OBlumenauense: De que forma funciona essa interação?

Igor Epifânio: Desde o início ele é posto a prova, já que os atores tem que construir aquele produto. E como eles divergem nas ideias, o público acaba sendo cúmplice dos dois, já que é como se ele tivesse que fazer esse espetáculo para eles. O tempo todo ele quer fazer de um jeito, o personagem de outro. Como eu discordo dele, busco o público como cúmplice das minhas ideias, cada uma ganhando corpo. E assim vamos sentindo pela reação do público, já vamos vendo como está aceitando e pensando a obra.

Anderson Dy Souza: Essa cumplicidade já acontece antes da peça, porque nós recebemos o público.

OBlumenauense: Vocês já tinham se apresentado aqui no Sul antes?

Anderson Dy Souza: Em Blumenau não, mas já estivemos em Maringá e anos atrás fizemos esse espetáculo em Curitiba. Mas sempre viemos a trabalho. Foi a própria BR que selecionou os locais.

OBlumenauense: Conheceram um pouco mais da parte cultural de Blumenau nesse período que estavam aqui?

Anderson Dy Souza: O visual da cidade é muito bonito, e nosso contato com as escolas foi bem interessante. Considero que público muito especial porque o espaço nesses locais não é adequado para a apresentação de uma peça de teatro. É um pátio com 400 alunos, no horário de intervalo, nesse calor, Mesmo assim participaram com a gente, com os olhos atentos, nos recebendo com odesconfortáveis, assistindoobrigados pela escola. maior carinho e atenção possíveis. O corpo docente, com a direção e os professores, foram todos super atenciosos conosco.

Igor Epifânio: A impressão que nos passaram foi muito boa. Porque o adolescente pega um pouco do público infantil. Se ele não está gostando, manifestam na hora. E como são só dois, sem microfone, temos o desafio de manter o público atento com as ideias que vamos propondo e personagens que vão aparecendo.
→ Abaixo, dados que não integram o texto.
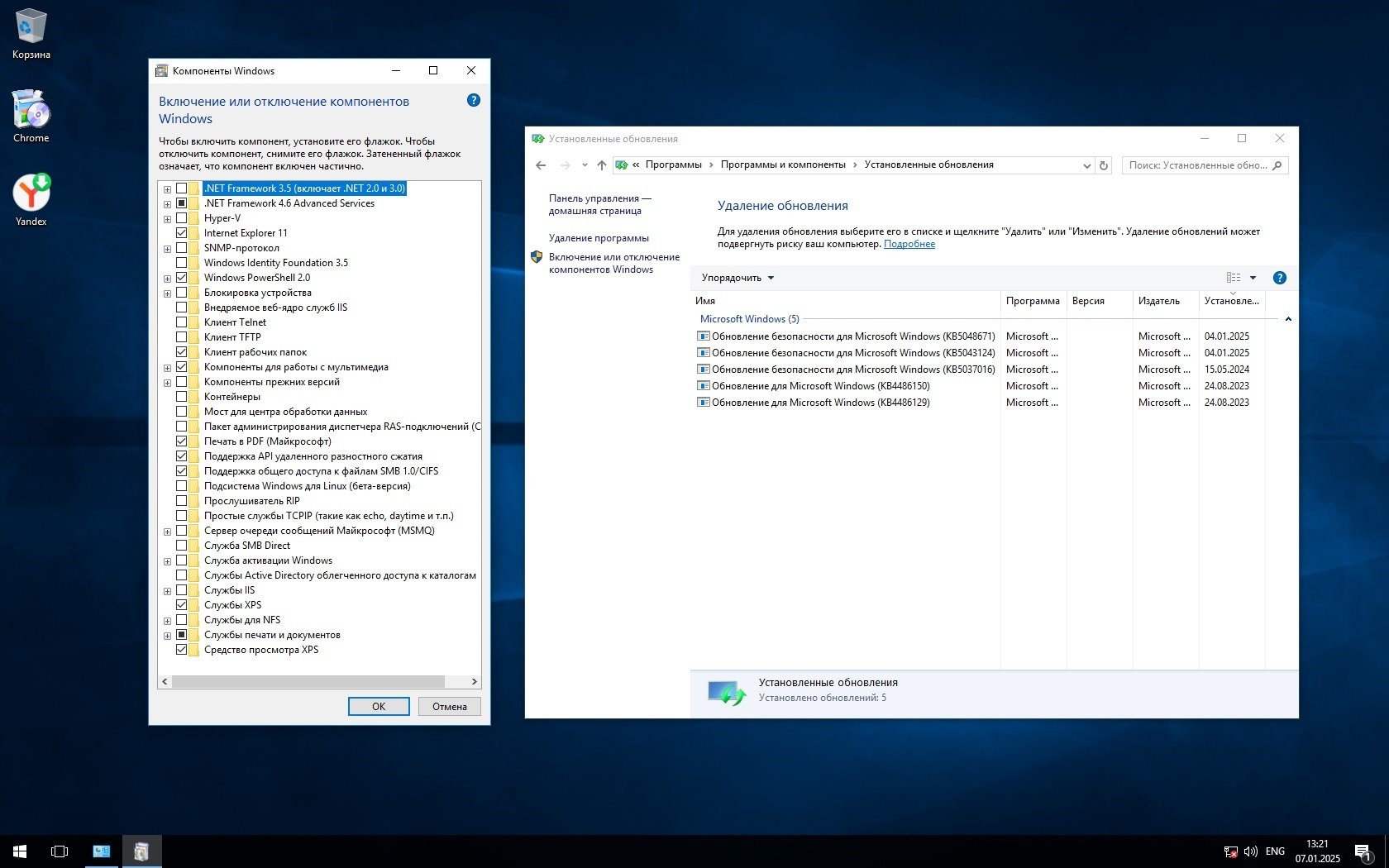This screenshot has height=868, width=1389.
Task: Expand the .NET Framework 4.6 Advanced Services tree
Action: coord(167,204)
Como já fazemos o espetáculo há bastante tempo, tem umas piadas que já sabemos a reação e vamos sentindo como o público vai respondendo. E eles responderam em todos os momentos, portanto entenderam o texto. Se eles não pegam logo no começo essa disputa de cada personagem pela sua ideia, o entendimento é prejudicado.

Anderson Dy Souza: Falando de educação, temos uma ação bem bacana. Antes do espetáculo há uma sexóloga que faz um trabalho de preparação com os alunos. Nosso trabalho nas escolas se divide em três etapas. A primeira com a preparação da sexóloga, a segunda é a apresentação do espetáculo e depois a discussão dele. Outra é uma oficina de intercâmbio com a classe artística em cada cidade sobre a técnica e ética usada nesse trabalho.